I posted an in-process image on my Instagram account yesterday. That image is of the section of the Estie with a new ink sack attached with some fountain pen shellac and drying.
The backstory (such as it is) is that I pulled my favorite old Esterbrook J-Series fountain pen from storage. I think it was my very first vintage Esterbrook. The cap and the body are slightly mis-matched. That is, the cap color is slightly different than the body color. My expectation is that someone down the line either mixed caps or a restorer pulled a matched up a set to make a whole pen from part-pens.
Regardless, when I received the pen, I renewed the ink sack (my very first Esterbrook restore) and added a brand-new 9556 Master Series nib unit. It’s classified as a fine-firm nib. In my experience, all of the Esterbrook nibs are nails. (Heh…)
When I decided to ink the pen yesterday, I dropped the nib into my bottle of Noodler’s Zhivago, a green-black ink that is bulletproof. The fill lever would not activate. So, I knew the pen needed service. I wicked the ink from the nib and set it aside.
After lunch I pulled out my tools and parts kit and started sorting through those items. It’s been nearly two years since I sorted through my pen kit. That was a kind of trip of itself. I mentally inventoried the parts and tools and found what I needed — a fresh Size 16 ink sack, my X-Acto knife (and blades), and the sack shellac.
I pulled the section from the body, with a little heat to loosen things up. The old sack broke apart in my fingers — ossified. It was, indeed, time for a new ink sack.
Back at my worktable, I removed the remaining parts of the old sack that clung to the section, scraping a little with a fingernail and my X-Acto knife. That done, I fitted and trimmed the new sack, shellaced the section, and attached the new sack. The assembly was then set aside to cure.
After an hour of puttering with other things, the shellac was dry enough to reassemble the pen. I dipped the fresh ink sack into pure talcum powder to lubricate it during operation of the fill mechanism. I lined up the nib unit and fill lever and pressed the section back into the body of the pen.
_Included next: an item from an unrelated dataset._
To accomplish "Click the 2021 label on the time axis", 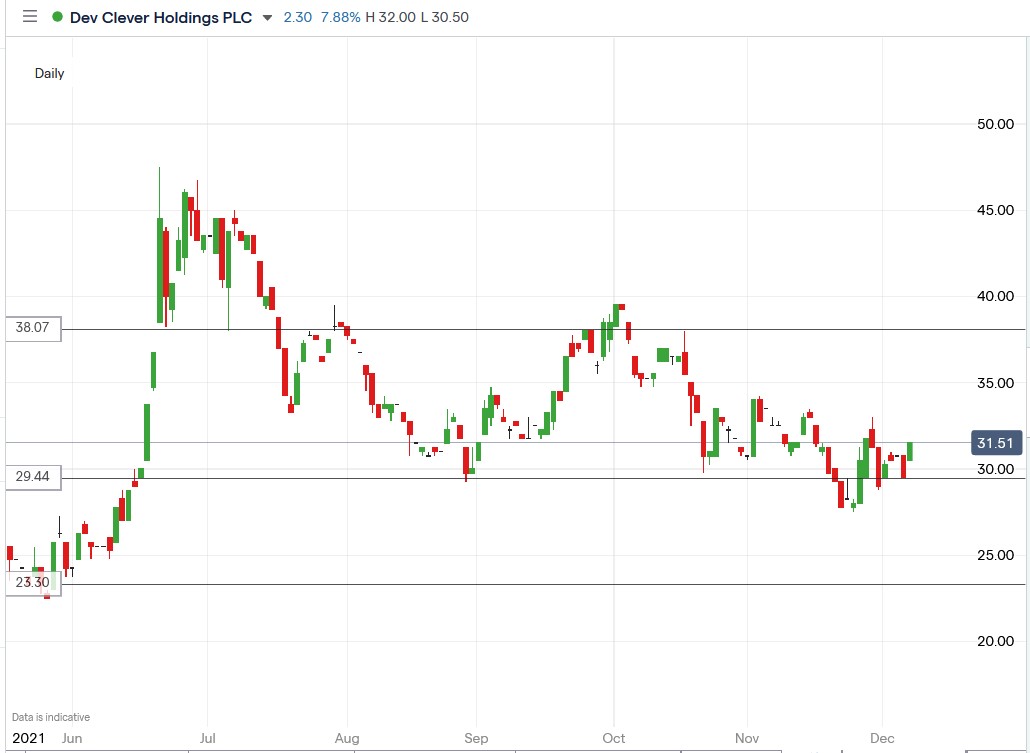I will click(x=29, y=738).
A function check followed and then the thumbs-up that all was well. I filled the renewed fountain pen with Zhivago and did some test writing. For an inexpensive pen (they cost a couple bucks new with the better nib units — now they’re about twenty bucks on ebay) it writes very well. The nib is wet and smooth.
I remembered why this inexpensive little vintage pen is one of my favorites. Like me, it’s a bit of a mashup of bits and pieces. But it’s functional and reliable.